Stored data entries:

------------------------------

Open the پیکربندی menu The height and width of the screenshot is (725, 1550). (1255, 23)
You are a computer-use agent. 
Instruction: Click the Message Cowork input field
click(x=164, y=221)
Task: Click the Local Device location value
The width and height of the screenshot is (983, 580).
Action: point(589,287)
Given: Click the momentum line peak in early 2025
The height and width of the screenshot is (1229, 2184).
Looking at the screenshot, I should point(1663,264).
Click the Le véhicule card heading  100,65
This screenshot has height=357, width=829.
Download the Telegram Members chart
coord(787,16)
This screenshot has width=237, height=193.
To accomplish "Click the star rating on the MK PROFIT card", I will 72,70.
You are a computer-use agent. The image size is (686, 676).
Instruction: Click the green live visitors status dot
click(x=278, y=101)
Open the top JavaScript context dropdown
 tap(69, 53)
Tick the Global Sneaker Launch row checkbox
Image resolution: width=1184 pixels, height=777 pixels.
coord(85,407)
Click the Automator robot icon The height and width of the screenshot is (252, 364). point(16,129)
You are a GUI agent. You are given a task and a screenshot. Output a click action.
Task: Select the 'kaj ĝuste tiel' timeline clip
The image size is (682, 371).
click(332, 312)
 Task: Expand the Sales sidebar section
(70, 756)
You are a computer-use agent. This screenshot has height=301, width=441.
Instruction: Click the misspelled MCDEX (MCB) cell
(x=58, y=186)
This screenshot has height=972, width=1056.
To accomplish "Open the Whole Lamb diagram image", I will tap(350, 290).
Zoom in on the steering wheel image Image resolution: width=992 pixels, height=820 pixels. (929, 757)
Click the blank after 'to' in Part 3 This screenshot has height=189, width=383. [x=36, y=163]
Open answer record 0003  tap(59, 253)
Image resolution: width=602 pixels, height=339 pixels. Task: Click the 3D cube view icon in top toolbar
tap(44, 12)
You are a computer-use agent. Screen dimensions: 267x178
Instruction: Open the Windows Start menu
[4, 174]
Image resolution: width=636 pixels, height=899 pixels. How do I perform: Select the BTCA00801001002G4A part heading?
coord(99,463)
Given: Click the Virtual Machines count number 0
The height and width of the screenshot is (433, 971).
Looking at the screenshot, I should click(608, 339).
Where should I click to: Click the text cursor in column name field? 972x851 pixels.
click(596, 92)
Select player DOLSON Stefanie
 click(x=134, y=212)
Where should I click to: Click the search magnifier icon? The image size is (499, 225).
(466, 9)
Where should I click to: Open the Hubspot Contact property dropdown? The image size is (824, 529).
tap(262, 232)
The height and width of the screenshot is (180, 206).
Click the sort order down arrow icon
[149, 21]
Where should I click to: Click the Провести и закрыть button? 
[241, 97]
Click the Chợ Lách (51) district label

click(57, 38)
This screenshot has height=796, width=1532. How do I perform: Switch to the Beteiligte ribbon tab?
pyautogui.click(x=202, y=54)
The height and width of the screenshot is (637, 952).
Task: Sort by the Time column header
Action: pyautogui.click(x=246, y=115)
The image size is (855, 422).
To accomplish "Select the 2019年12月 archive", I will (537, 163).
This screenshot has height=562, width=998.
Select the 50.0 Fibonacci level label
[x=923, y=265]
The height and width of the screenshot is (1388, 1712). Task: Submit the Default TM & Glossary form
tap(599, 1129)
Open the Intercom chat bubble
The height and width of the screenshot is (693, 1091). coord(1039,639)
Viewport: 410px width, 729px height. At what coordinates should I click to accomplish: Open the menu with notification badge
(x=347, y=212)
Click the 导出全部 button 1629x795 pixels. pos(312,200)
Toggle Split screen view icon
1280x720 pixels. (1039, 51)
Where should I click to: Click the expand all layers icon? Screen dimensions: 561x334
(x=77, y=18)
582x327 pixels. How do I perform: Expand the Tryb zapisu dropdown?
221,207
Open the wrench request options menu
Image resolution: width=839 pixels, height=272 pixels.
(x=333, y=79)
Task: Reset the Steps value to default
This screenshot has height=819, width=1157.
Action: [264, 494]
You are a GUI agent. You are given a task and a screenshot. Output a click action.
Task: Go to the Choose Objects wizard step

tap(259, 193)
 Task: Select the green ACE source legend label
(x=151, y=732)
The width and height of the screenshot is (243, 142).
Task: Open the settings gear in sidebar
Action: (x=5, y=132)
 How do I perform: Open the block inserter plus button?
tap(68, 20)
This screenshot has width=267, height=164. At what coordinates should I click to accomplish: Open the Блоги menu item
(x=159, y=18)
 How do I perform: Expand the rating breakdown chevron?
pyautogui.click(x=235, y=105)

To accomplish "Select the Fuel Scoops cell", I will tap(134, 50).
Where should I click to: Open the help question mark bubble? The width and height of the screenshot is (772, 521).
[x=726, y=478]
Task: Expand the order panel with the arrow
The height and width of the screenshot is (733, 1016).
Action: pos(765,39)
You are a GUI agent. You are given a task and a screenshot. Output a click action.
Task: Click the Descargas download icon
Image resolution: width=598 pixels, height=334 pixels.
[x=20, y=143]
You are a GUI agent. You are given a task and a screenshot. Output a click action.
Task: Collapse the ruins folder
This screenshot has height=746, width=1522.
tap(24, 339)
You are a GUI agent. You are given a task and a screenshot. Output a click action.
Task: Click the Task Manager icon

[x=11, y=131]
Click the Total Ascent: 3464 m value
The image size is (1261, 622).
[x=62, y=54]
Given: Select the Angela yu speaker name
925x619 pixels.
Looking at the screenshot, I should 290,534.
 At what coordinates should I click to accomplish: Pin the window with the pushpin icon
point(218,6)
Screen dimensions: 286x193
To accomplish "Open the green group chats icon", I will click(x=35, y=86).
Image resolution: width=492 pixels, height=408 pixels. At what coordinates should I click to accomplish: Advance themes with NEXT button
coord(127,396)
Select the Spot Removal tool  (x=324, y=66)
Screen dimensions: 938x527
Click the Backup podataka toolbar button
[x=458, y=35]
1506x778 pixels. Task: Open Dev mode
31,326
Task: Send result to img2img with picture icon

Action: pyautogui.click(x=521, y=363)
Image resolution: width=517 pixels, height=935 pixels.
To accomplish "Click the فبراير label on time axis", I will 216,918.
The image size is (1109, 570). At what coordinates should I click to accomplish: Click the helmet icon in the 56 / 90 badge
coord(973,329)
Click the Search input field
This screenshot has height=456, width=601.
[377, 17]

------------------------------

*EXERCISE GOAL*
Which lines should be output? Exactly those from the first line of the data through the line containing "This screenshot has width=237, height=193.", inclusive.

*ANSWER SPACE*
Open the پیکربندی menu The height and width of the screenshot is (725, 1550). (1255, 23)
You are a computer-use agent. 
Instruction: Click the Message Cowork input field
click(x=164, y=221)
Task: Click the Local Device location value
The width and height of the screenshot is (983, 580).
Action: point(589,287)
Given: Click the momentum line peak in early 2025
The height and width of the screenshot is (1229, 2184).
Looking at the screenshot, I should point(1663,264).
Click the Le véhicule card heading  100,65
This screenshot has height=357, width=829.
Download the Telegram Members chart
coord(787,16)
This screenshot has width=237, height=193.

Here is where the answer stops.